There are three different business valuation methods typically used to value the company for the funding of a buy-sell agreement. Each has pros and cons.
But first let’s make sure to understand an important point: No matter which method is used, it’s critical to be consistent with IRS rules and guidelines. We don’t want to have tax issues with the IRS.
Also, all shareholders must be in agreement as to the valuation method that will be used. I tell clients regularly, “Put everything you agree to in writing while you are smiling at each other because it will be very hard to reach an agreement when you are mad at each other.” For example, the buyer will want a lower value and the seller a higher one.
Now, let’s look at the three methods.
An estimate of value
In the early years of a business, many owners can’t reconcile themselves with hiring a certified valuation analyst to put a value on a business that probably doesn’t have much.
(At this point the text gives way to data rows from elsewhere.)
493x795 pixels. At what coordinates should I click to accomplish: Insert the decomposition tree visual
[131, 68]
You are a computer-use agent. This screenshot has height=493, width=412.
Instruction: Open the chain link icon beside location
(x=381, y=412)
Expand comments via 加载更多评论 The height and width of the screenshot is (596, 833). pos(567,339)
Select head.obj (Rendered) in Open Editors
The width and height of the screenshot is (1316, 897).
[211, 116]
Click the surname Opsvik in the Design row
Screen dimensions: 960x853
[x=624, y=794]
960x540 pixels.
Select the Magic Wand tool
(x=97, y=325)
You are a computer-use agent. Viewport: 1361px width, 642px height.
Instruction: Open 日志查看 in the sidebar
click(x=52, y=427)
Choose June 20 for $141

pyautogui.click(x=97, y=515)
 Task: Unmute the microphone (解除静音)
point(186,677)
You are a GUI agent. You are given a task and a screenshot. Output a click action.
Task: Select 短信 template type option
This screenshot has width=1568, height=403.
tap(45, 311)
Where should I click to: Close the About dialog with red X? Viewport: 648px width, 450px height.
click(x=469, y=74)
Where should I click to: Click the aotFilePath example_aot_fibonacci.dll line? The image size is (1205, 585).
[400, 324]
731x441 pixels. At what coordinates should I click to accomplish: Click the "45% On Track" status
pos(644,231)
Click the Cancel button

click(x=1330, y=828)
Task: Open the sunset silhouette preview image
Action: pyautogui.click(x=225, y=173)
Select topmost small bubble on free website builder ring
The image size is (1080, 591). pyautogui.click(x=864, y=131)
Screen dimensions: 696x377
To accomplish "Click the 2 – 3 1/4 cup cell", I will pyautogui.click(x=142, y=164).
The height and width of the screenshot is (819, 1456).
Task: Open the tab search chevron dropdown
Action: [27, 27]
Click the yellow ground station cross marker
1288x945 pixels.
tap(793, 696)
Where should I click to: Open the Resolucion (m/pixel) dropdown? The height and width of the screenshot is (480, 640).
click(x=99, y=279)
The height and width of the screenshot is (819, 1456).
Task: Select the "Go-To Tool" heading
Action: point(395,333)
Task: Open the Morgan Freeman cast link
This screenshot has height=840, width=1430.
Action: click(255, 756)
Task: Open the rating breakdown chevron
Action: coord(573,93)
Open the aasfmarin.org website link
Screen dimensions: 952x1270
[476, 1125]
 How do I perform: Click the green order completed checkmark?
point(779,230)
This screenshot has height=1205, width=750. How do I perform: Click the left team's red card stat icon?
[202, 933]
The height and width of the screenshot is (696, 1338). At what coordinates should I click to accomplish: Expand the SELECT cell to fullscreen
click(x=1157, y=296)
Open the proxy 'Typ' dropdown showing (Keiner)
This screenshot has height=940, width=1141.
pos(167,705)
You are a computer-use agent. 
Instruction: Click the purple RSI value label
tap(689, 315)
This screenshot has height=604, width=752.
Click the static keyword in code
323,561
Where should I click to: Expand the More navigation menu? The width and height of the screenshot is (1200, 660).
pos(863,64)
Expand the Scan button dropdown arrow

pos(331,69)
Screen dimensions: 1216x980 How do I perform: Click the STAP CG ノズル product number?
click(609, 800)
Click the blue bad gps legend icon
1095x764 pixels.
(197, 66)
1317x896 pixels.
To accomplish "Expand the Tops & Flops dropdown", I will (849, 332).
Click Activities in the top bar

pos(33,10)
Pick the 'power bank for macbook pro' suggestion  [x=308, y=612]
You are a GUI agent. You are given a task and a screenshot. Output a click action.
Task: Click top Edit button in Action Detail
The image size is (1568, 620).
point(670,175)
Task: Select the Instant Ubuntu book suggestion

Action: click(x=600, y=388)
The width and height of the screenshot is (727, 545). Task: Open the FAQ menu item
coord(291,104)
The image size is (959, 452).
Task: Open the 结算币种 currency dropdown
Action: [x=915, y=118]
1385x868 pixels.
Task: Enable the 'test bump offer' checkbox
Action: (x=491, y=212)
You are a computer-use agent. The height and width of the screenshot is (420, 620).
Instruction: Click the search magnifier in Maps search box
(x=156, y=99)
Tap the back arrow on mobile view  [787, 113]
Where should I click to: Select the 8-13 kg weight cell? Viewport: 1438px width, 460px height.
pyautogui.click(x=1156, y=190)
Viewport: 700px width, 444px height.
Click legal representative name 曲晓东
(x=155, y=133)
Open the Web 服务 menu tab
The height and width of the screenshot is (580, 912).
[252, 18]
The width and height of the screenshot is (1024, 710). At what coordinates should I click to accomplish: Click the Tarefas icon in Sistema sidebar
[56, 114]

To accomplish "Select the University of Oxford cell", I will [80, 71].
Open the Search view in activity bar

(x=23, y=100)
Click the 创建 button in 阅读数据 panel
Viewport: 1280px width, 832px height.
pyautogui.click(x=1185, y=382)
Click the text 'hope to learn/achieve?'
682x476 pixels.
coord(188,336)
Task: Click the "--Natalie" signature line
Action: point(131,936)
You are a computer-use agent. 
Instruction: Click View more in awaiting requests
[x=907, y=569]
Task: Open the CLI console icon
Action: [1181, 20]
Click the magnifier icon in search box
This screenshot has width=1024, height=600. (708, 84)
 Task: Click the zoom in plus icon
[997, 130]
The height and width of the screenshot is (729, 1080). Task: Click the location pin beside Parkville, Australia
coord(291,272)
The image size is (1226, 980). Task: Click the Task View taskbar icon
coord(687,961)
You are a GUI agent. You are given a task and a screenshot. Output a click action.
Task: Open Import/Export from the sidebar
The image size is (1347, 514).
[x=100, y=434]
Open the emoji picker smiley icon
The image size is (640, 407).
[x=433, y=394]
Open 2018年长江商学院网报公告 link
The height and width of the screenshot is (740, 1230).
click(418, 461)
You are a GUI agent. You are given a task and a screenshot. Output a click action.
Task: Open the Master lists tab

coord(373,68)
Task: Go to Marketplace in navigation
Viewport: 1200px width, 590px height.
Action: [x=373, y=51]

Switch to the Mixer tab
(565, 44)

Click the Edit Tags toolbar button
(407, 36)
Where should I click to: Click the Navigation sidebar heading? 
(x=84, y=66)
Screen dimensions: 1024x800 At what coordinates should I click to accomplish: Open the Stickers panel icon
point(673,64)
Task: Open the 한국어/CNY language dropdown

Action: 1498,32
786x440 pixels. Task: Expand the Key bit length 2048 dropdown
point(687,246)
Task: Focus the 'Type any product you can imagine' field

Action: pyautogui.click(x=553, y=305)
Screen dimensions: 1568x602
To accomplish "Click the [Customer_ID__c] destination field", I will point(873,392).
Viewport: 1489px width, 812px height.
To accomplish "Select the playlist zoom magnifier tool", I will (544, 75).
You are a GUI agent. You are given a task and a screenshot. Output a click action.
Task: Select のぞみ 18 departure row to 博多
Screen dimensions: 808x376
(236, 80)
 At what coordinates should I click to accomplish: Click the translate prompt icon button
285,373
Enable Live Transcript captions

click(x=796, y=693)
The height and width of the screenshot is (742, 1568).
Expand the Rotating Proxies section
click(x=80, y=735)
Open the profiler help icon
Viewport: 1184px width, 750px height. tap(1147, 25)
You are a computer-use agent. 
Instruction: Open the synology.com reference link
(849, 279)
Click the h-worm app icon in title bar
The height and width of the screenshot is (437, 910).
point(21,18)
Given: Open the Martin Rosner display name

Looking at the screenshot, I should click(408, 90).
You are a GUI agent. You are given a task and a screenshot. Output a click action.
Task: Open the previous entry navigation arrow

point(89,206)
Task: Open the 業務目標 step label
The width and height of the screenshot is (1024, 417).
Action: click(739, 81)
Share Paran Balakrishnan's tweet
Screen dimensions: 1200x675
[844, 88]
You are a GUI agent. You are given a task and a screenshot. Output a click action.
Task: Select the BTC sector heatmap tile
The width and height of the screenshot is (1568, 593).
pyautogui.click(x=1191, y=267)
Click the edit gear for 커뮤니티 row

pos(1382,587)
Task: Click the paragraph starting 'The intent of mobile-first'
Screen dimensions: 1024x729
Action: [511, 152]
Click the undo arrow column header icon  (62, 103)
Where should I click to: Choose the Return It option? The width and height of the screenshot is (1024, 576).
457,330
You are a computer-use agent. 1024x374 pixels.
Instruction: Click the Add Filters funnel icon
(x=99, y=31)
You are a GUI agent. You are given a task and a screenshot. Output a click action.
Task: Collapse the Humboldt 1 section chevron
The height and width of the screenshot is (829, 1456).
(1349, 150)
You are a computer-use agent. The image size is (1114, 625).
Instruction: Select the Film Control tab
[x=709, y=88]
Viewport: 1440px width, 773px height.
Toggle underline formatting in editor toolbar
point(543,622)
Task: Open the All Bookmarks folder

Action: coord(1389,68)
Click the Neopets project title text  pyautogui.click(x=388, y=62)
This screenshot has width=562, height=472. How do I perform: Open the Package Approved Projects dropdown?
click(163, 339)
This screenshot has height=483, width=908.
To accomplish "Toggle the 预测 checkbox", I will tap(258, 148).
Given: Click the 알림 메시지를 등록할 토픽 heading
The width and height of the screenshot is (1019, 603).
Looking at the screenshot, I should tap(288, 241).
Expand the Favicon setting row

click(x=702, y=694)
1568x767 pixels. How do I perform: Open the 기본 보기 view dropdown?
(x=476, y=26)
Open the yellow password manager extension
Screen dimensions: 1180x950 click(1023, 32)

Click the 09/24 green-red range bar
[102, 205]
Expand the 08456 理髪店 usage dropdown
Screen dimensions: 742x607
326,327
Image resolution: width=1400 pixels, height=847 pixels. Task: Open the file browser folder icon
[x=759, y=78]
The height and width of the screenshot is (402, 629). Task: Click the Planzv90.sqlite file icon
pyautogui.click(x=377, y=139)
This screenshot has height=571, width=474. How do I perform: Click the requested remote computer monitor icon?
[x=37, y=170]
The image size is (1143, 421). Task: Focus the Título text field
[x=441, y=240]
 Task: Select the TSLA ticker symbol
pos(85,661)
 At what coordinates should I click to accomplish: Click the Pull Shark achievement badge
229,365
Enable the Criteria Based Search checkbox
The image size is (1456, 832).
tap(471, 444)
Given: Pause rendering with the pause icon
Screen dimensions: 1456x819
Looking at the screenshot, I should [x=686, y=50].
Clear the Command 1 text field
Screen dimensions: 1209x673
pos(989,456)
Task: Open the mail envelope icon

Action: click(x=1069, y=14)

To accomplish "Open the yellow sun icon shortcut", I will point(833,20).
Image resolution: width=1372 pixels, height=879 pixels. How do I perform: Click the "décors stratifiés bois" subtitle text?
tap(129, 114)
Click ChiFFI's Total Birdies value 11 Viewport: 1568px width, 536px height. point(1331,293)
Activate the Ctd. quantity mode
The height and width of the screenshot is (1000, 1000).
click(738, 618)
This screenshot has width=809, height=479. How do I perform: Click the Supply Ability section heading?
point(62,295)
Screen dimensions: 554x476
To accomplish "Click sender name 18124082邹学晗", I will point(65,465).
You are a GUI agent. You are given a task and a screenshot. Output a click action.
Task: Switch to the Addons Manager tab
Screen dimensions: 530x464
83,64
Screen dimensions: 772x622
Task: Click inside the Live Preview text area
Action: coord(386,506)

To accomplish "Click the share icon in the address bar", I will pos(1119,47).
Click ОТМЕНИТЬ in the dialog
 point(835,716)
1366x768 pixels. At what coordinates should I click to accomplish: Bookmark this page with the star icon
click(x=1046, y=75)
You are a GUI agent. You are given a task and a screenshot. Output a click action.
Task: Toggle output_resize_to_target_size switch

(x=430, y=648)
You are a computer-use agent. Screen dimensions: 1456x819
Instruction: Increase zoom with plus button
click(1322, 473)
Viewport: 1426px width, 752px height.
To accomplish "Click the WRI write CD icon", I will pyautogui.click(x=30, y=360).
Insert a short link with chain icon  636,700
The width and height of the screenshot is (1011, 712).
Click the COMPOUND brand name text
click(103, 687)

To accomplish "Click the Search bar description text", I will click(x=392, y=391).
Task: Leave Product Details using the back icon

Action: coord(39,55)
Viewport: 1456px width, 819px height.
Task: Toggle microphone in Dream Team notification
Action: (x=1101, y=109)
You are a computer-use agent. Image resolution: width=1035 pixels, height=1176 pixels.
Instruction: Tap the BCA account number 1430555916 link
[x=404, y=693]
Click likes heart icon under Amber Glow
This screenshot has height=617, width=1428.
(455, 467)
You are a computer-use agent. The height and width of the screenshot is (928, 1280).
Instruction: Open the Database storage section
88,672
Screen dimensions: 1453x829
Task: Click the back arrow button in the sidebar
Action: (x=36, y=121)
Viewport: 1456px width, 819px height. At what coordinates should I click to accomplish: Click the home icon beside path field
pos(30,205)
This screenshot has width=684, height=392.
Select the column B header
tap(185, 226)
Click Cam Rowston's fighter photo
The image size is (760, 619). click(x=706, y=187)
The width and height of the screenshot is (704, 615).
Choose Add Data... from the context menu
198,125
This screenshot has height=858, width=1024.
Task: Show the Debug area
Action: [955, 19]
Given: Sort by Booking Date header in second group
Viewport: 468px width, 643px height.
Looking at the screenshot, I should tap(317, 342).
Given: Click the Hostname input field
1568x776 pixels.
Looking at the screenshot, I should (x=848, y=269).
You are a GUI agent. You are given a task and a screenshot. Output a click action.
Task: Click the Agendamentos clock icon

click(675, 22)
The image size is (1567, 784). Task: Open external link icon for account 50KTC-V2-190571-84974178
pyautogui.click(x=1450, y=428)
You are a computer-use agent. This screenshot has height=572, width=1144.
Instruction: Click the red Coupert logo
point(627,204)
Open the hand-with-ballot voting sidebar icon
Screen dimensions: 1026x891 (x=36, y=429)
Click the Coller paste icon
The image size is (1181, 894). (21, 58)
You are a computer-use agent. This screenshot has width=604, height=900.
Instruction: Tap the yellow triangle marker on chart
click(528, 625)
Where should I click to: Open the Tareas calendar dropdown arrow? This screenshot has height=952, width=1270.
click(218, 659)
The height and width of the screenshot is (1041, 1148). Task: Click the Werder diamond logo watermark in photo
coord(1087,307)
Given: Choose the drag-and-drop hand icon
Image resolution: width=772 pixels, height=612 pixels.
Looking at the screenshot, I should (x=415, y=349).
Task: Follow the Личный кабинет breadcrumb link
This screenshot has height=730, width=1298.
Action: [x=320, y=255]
The owners would simply agree on an amount that makes sense to them and have an insurance company write out a policy to fund a buyout of that amount (if they even get an insurance company involved). This method is very simple and doesn’t cost much; it works early in the life of a business when one owner can easily raise the amount necessary to buy out the other. However, this method may not be fair to either party, nor will it pass IRS scrutiny. It is better than nothing, but another method will need to be used as the business grows.
Another form of valuation is a formula established in advance that will be calculated at the time of transfer. These types of formulas may be a multiple of cash flows or book value at the time of transfer. It may also be a combination of both.
This approach is rather straight forward and not very expensive to compile. However, the IRS may not agree with the end result. The company is not bound by it, even though it is agreed upon in advance. Another disadvantage is that conditions change and one or both partners may become disadvantaged by things not built into the formula.
Fair market value
The final method is to hire a certified business valuation analyst to establish a fair value for the business at the time a transfer. Many business owners prefer this method because it is fair both to the buyer and seller of the company. They each get what they deserve.
No matter what method you use, it is essential to decide on the terms of payment. How much time does the buyer have to make payments? What is the interest rate that will be charged? Is there a down payment required? Does the buyer need to guarantee the payments? What penalties will be imposed for late payments?